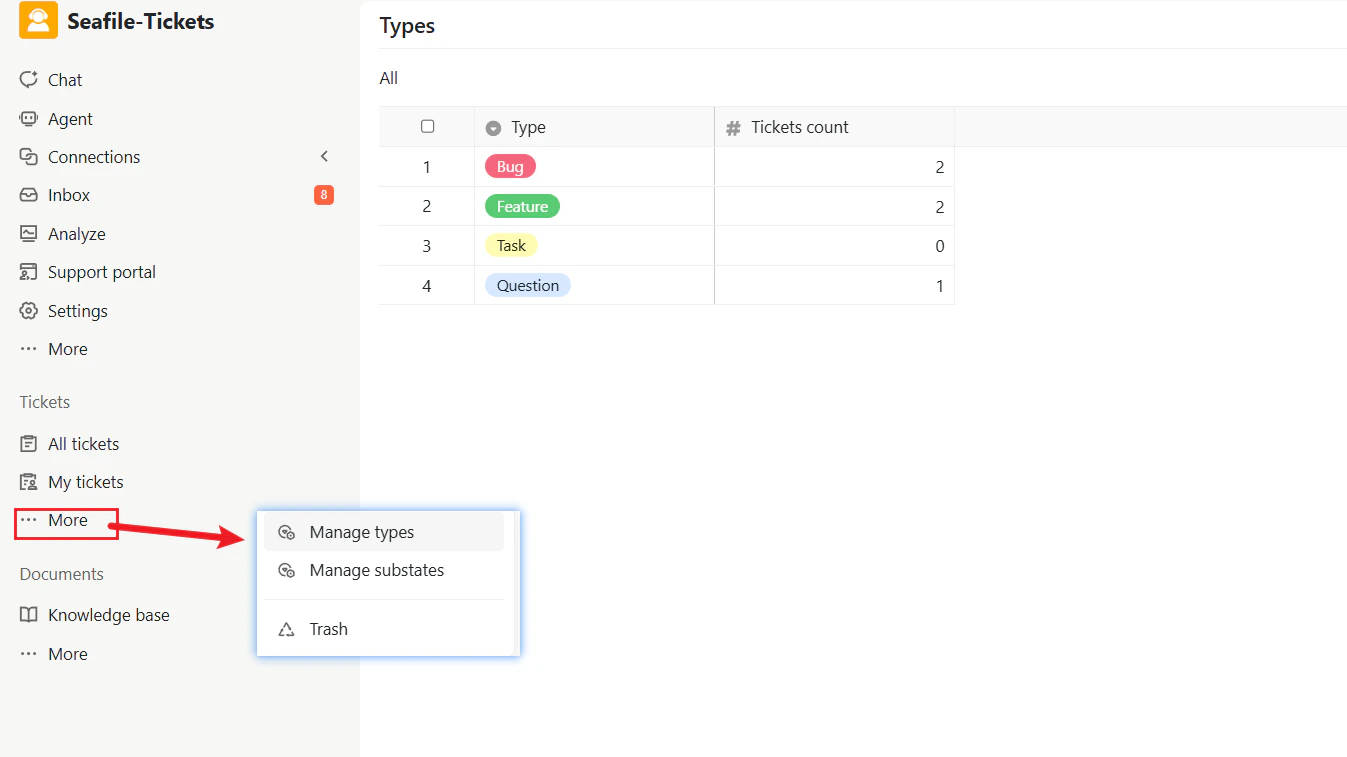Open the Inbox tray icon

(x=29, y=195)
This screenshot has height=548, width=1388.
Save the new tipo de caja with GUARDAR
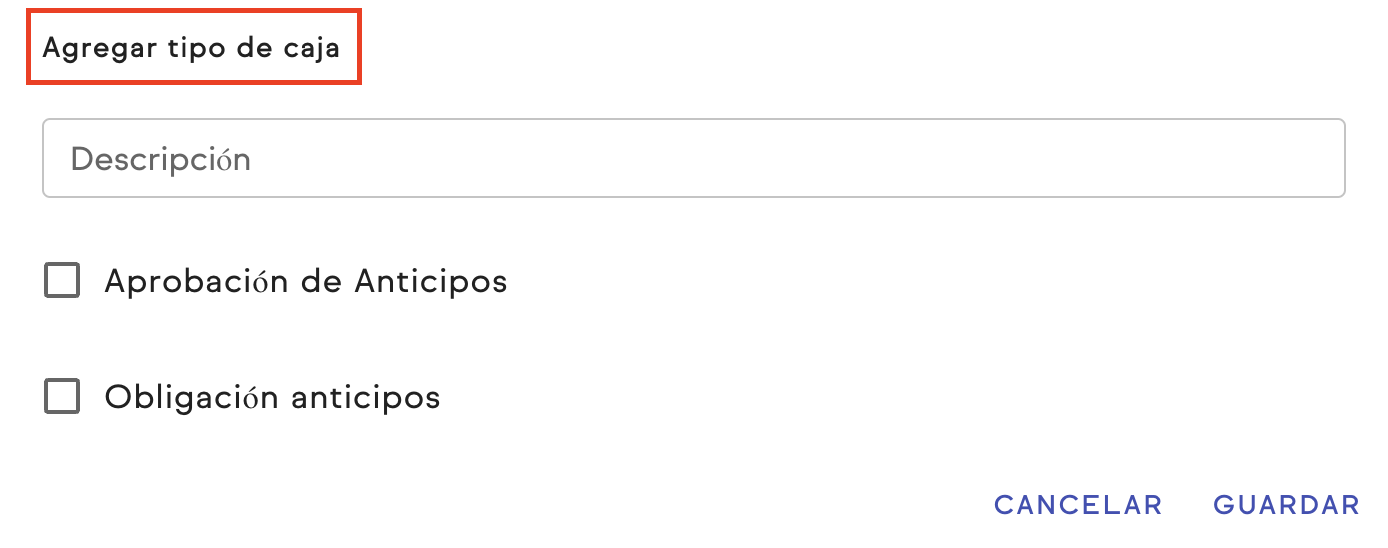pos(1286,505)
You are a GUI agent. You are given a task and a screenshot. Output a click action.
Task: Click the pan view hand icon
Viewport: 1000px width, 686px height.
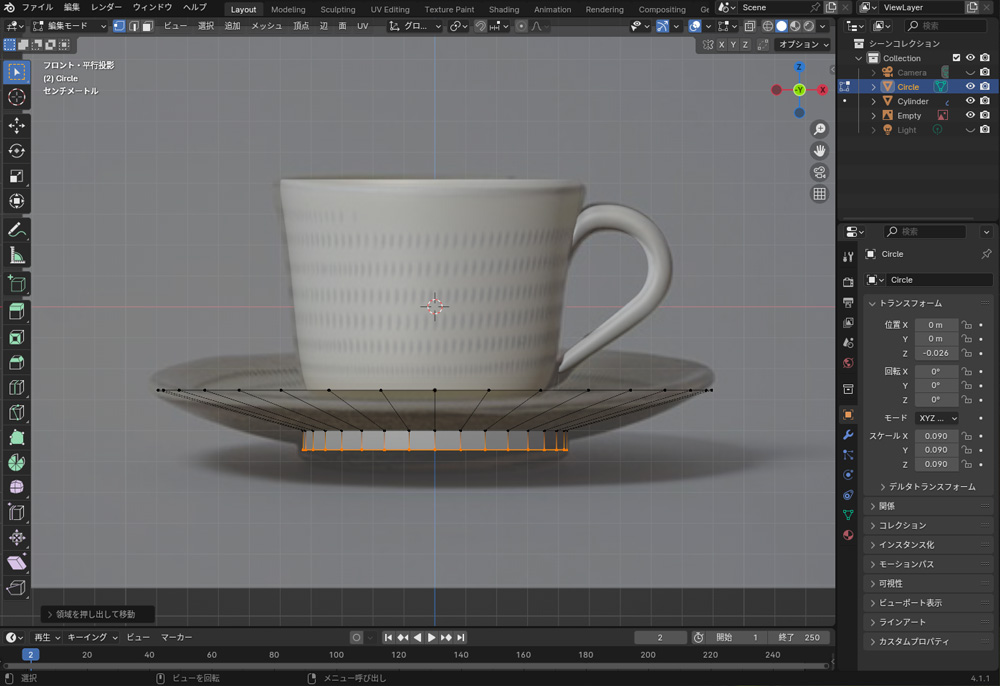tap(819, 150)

# About this task
Exactly the lines from the line that contains "This screenshot has height=548, width=1388." through the last line above, and no other lines, must be output, with pictures excluded.

# Task answer
This screenshot has height=548, width=1388.
Save the new tipo de caja with GUARDAR
pos(1286,505)
You are a GUI agent. You are given a task and a screenshot. Output a click action.
Task: Click the pan view hand icon
Viewport: 1000px width, 686px height.
tap(819, 150)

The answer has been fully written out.